> READING PASSAGE
A few weeks ago, I released the methodology and top-12 all-time list for PFF Plus/Minus, a new way to value wide receivers, and I followed that up by the equivalent analyses for cornerbacks and edge defenders. PFF Plus/Minus is built on historical on- and off-field splits for players who are grouped by type in order to build larger, less-noisy samples of data that boost the usefulness of the information gathered. The full methodology is included in the first link above, and it's worth your review to get the most out of this analysis.
The problem with plus/minus data on/off splits is that it’s difficult to pinpoint the effect of one player on the field, especially with small samples. The solution for reducing the noise in a single plus/minus split is growing the sample. While we can’t grow one player’s sample, we can find that player’s closest counterparts and add their numbers to the sample. If one player provides a few hundred snaps on and off the field a season, finding 10 similar players will provide a few thousand. The higher you can reasonably build the sample, the more you can minimize noise and boost signal.
In this analysis, I walk through how to build similar groups of offensive tackles by statistical similarity and then use the larger sample of the group to calculate more meaningful estimates for the value of its constituents. This lays the foundation to further replicate the process, producing estimates for the value of each offensive tackle.
Player Clustering
For this analysis, I'm using every season since 2006, and I'm only looking at offensive tackles who played at least 200 pass-blocking snaps throughout the single seasons over that span.
For each tackle season, I calculated a number of efficiency and volume statistics, and settled upon six primary features to better differentiate tackle types: pass-block snaps per game, sacks allowed per snap, quarterback hits allowed per snap, quarterback hurries allowed per snap, quarterback pressures allowed per snap and PFF pass-block grade per snap. I translated these six features, and a few other minor features, into principal components to minimize multicollinearity and make for easier visualization. The technique I used to form groups of similar tackle seasons is called k-means clustering. With this clustering technique, you choose the number of clusters, or groups, to form.
Here, I’ll walk through an example of the clustering process. In this example, I chose to divide the 1,000-plus tackle seasons into 12 clusters.

> DATA BLOCK
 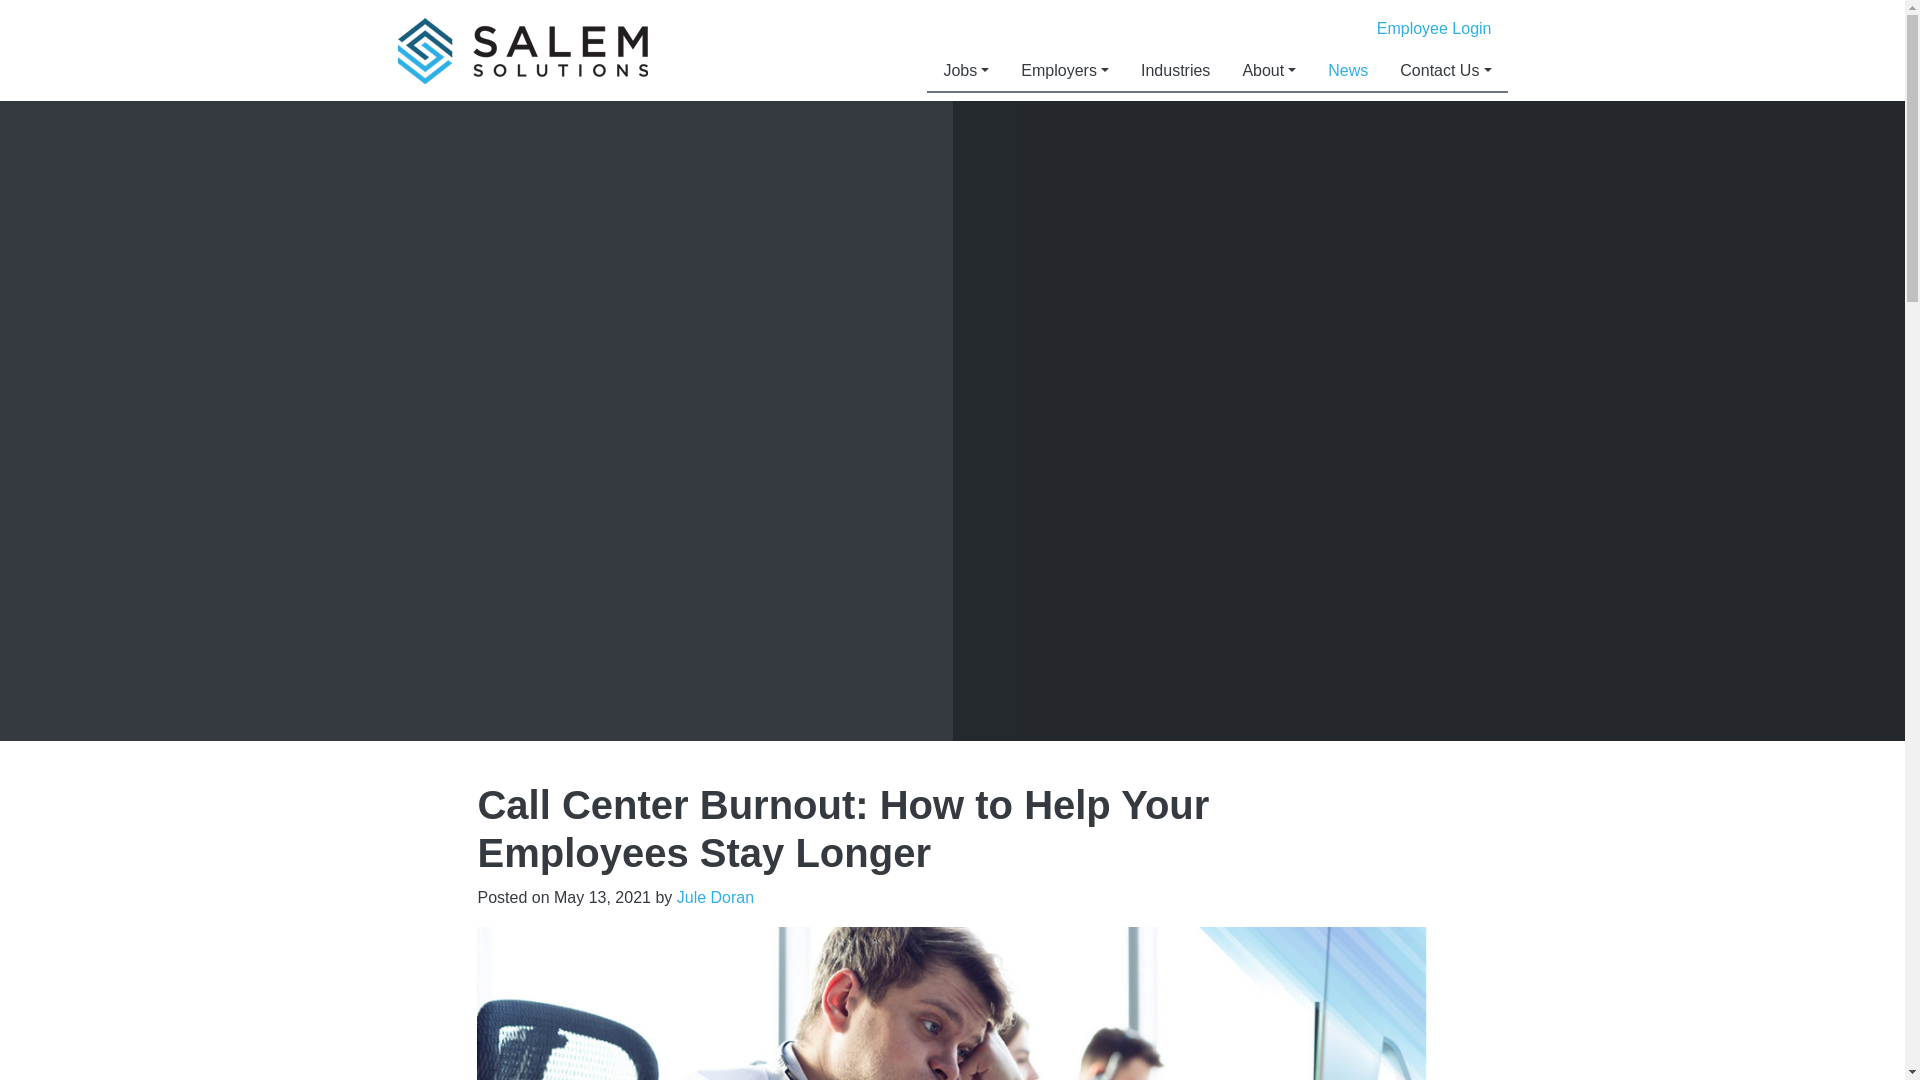 What do you see at coordinates (1434, 28) in the screenshot?
I see `Employee Login` at bounding box center [1434, 28].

> WRITTEN TASK
Copy the part of the offensive tackle article between "A few weeks" and "of this analysis.", inclusive, word for word.

> OUTPUT
A few weeks ago, I released the methodology and top-12 all-time list for PFF Plus/Minus, a new way to value wide receivers, and I followed that up by the equivalent analyses for cornerbacks and edge defenders. PFF Plus/Minus is built on historical on- and off-field splits for players who are grouped by type in order to build larger, less-noisy samples of data that boost the usefulness of the information gathered. The full methodology is included in the first link above, and it's worth your review to get the most out of this analysis.